1Department of Endocrinology, Farhat Hached Hospital, 4000 Sousse, Tunisia
2Department of Internal Medicine, Sahloul Hospital, Sousse, Tunisia

Received 22 April 2009; Accepted 5 June 2009

Academic Editor: Shern L. Chew

Copyright © 2009 Sihem Trimeche Ajmi et al. This is an open access article distributed under the Creative Commons Attribution License, which permits unrestricted use, distribution, and reproduction in any medium, provided the original work is properly cited.
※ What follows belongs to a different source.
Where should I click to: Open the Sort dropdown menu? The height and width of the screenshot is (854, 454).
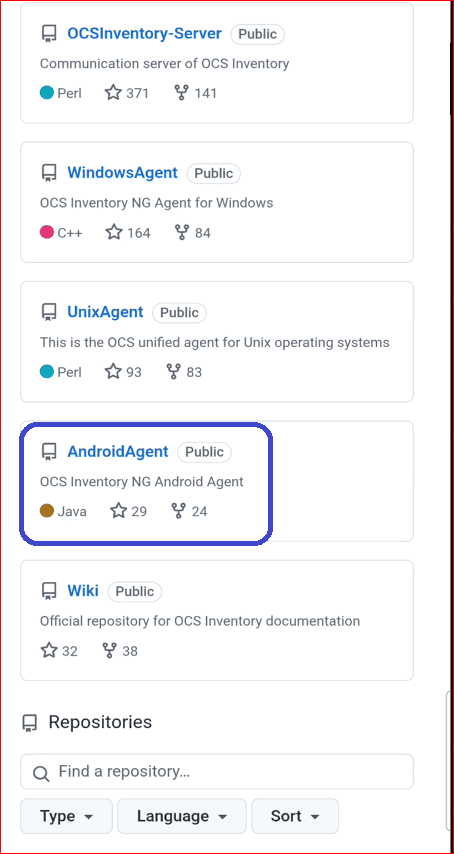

Vasculitis is a rare complication of antithyroid drugs (ATDs). It was first described with Propylthiouracil (PTU). We report a new case of antineutrophil cytoplasmic antibody (ANCA) vasculitis with glomerulonephritis induced by Benzylthiouracile (BTU). A 50-year-old man with Graves disease treated with BTU developed general malaise and haematuria without skin rash or respiratory involvement. Laboratory data revealed acute renal failure with proteinuria and haematuria. An indirect immunofluorescence test for ANCA was positive, showing a perinuclear pattern with specificity antimyeloperoxidase (MPO). A renal biopsy was performed and revealed pauci-immune extracapillary glomerular nephropathy and necrotic vasculitis lesions. Based on these findings we concluded to the diagnosis of rapidly progressive glomerulonephritis associated with ANCA induced by BTU therapy. The drug was therefore discontinued and the patient was treated with steroids and immunosuppressive treatment during 3 months. Renal failure, proteinuria and haematuria significantly improved within 2 months. However, P-ANCA remained positive until 10 months after drug withdrawal. Thyroid function was kept within normal range using iodine solution. We demonstrated clearly that BTU may induce severe forms of vasculitis with glomerulonephritis. Thus, the ANCA must be measured when confronted to systemic manifestation during treatment.